* [What the task requires] Which of the lines below contain the word "pixels"? Copy each of those lines in full.

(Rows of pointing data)
* Start *

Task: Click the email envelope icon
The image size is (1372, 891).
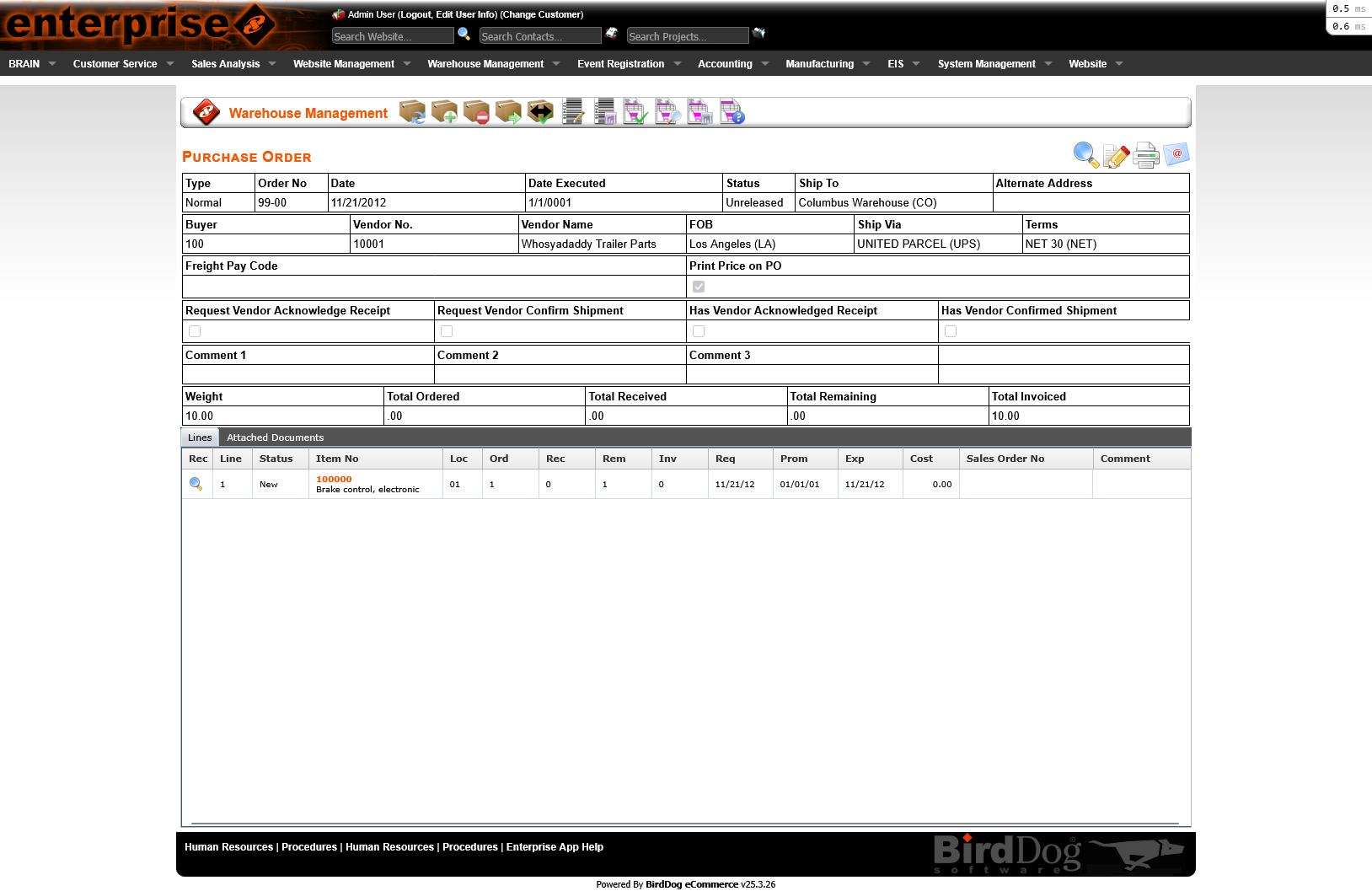Action: (x=1176, y=155)
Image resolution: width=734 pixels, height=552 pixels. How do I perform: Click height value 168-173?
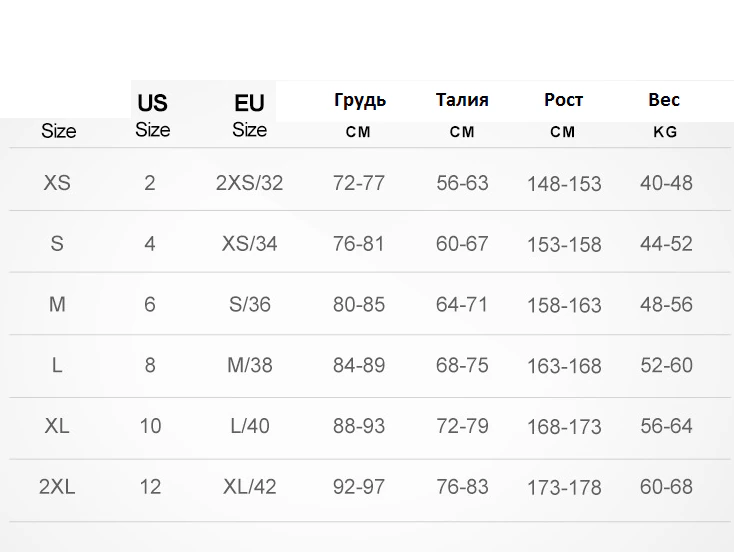(564, 427)
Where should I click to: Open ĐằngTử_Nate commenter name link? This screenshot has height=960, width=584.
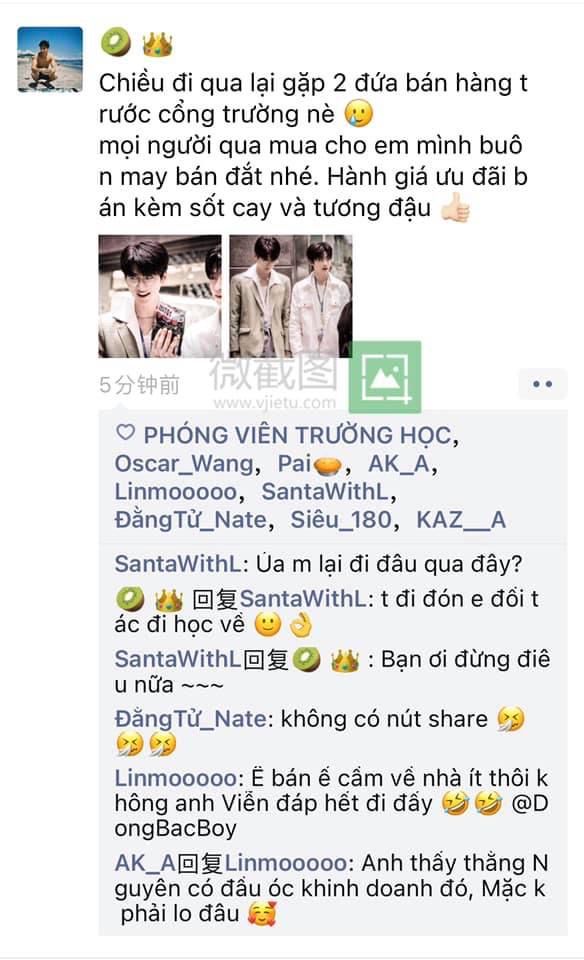click(191, 719)
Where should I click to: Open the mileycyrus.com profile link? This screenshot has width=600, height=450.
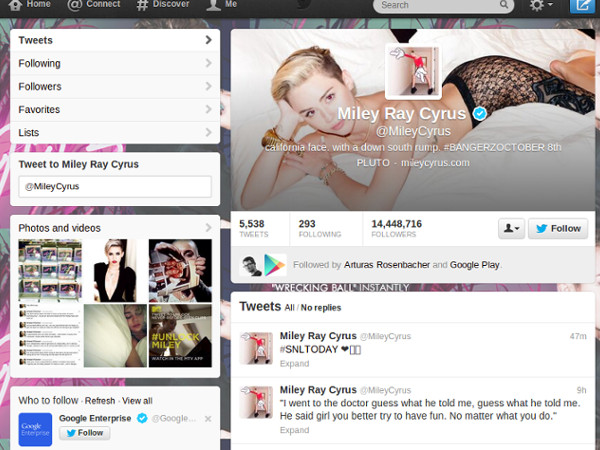(435, 162)
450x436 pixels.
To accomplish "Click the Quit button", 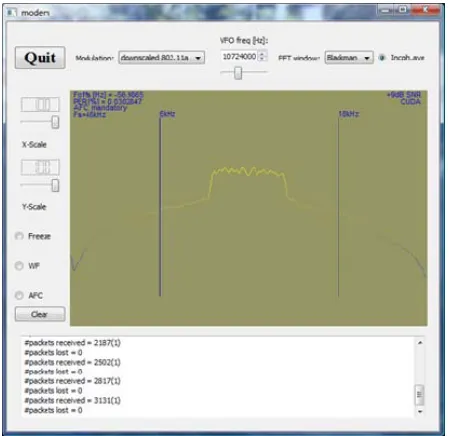I will tap(40, 58).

* End *

* [Completed exercise]
Image resolution: width=734 pixels, height=552 pixels. How do I perform: Click height value 168-173?
450x436 pixels.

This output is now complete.